Content starts
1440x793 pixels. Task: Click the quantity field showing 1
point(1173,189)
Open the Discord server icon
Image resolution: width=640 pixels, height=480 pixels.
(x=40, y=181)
Content ends
◆ WHAT YOU WILL DO: Nothing in the material above may be skipped, so reproduce it all exactly.

◆ OUTPUT OF THE TASK:
1440x793 pixels. Task: Click the quantity field showing 1
point(1173,189)
Open the Discord server icon
Image resolution: width=640 pixels, height=480 pixels.
(x=40, y=181)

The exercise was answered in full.